Any time that money is paid out for services, the assets from which the payment was derived are decreased, regardless of the reason or the cause for the payment. Here, Father elected to use his own resources to secure personal investigative services and to travel to another state in the course of seeking to locate his children. All of these payments were discretionary as well as voluntary. None of them arose as a “direct result” of Mother’s criminal acts. Cf. Commonwealth v. Galloway, 302 Pa.Super. 145, 448 A.2d 568 (1982); Commonwealth v. Mourar, 349 Pa.Super. 583, 504 A.2d 197 (1986) (Dissenting Opinion, Johnson, J.) vacated 517 Pa. 83, 534 A.2d 1050 (1987), order reentering order affirming grant of restitution and remanding for resentencing, No. 3076 Philadelphia 1983, Pa.Super. October 18, 1988.
In Commonwealth v. Cooper, 319 Pa.Super. 351, 466 A.2d 195 (1983), we analyzed the case law in other jurisdictions and determined that “restitution is permissible only as to losses flowing from the conduct for which the defendant has been held criminally accountable.” 319 Pa.Super. at 356, 466 A.2d at 197 (citations omitted, emphasis added). This is based upon the very sound rationale that due process of law is denied when the losses for which restitution has been imposed did not arise from the very *485offense for which the defendant was convicted. This is reflected in the requirement of § 1106(a) that the loss directly result from the crime.
In the case before us, the trial court did not reach a conclusion that the losses awarded to Father had directly resulted from Mother’s having fled Pennsylvania with her two children. Rather, the court merely found that “all of the incurred costs stemmed from the charges.” Opinion, Morgan, J., June 7, 1990, page 1 (emphasis added). In a criminal proceeding, this simply is not enough. 1 Pa.C.S. § 1928(b)(1). Where, as here, no property is endangered and the amounts sought to be deemed “losses” represent nothing more than the aggregate of voluntary cash payments made from unrelated personal assets by a parent in pursuing enforcement of an existing custody order, restitution can not be imposed. Commonwealth v. Anderson, 394 Pa.Super. 299, 575 A.2d 639 (1990).

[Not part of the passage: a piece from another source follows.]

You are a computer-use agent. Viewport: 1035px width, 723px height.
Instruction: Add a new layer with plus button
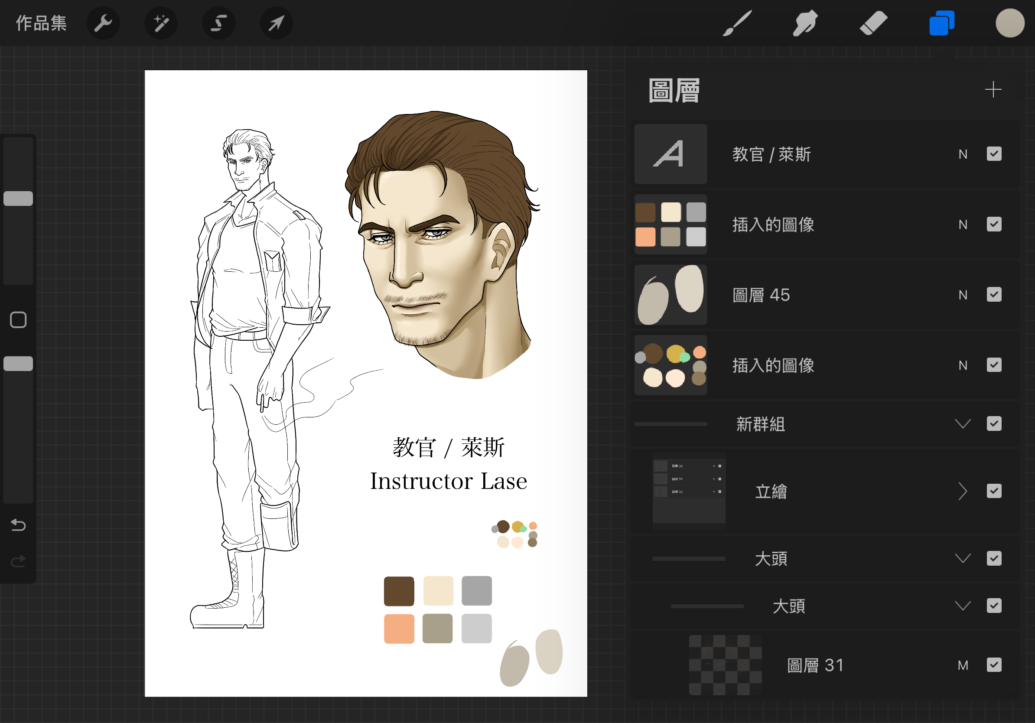(x=993, y=89)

That portion of the judgment of sentence which purports to impose restitution should be reversed as beyond the scope of § 1106(a). Since the only remaining portion of the sentence involves a two year period of probation, it may well be that the sentencing court believed it was balancing several needs by ordering a significant restitution sum and foregoing incarceration. We cannot tell from this record. Where a case requires a correction of sentence, we may either remand for resentencing or amend the sentence directly. Commonwealth v. Eberts, 282 Pa.Super. 354, 422 A.2d 1154 (1980). Since I believe that no restitution is authorized on this prosecution, I would vacate the sentence, remand the case to the trial court and rely on the good judgment of the sentencing court to amend the sentence upon remand. Commonwealth v. Parrish, 340 Pa.Super. 528, 490 A.2d 905 (1985).

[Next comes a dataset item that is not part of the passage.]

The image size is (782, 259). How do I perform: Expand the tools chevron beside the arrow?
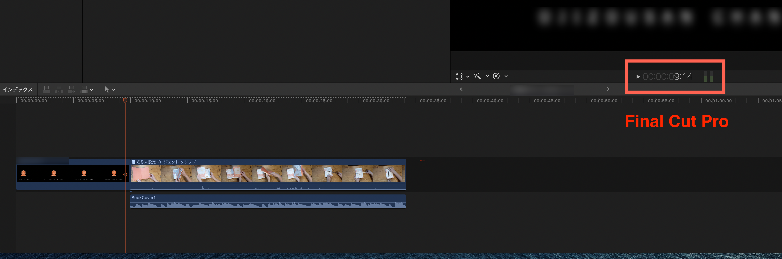114,90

For all of the above reasons, I can concur in only so much of my colleagues’ decision as would deny Father reimbursement for his attorneys’ fees. I must dissent from that portion of the majority opinion as would find authority in 18 Pa.C.S. § 1106 to award restitution for personally incurred *486private investigator fees and voluntarily incurred trip expenses. Such an award flies in the face of the statute governing restitution, 18 Pa.C.S. § 1106.